** DATASET RECORDS follows **

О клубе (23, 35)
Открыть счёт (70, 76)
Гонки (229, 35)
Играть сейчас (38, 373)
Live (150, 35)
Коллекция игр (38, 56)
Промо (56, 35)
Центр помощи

** End of DATASET RECORDS **

### EXERCISE BRIEF
Print each record word for word.

### FINAL ANSWER
О клубе (23, 35)
Открыть счёт (70, 76)
Гонки (229, 35)
Играть сейчас (38, 373)
Live (150, 35)
Коллекция игр (38, 56)
Промо (56, 35)
Центр помощи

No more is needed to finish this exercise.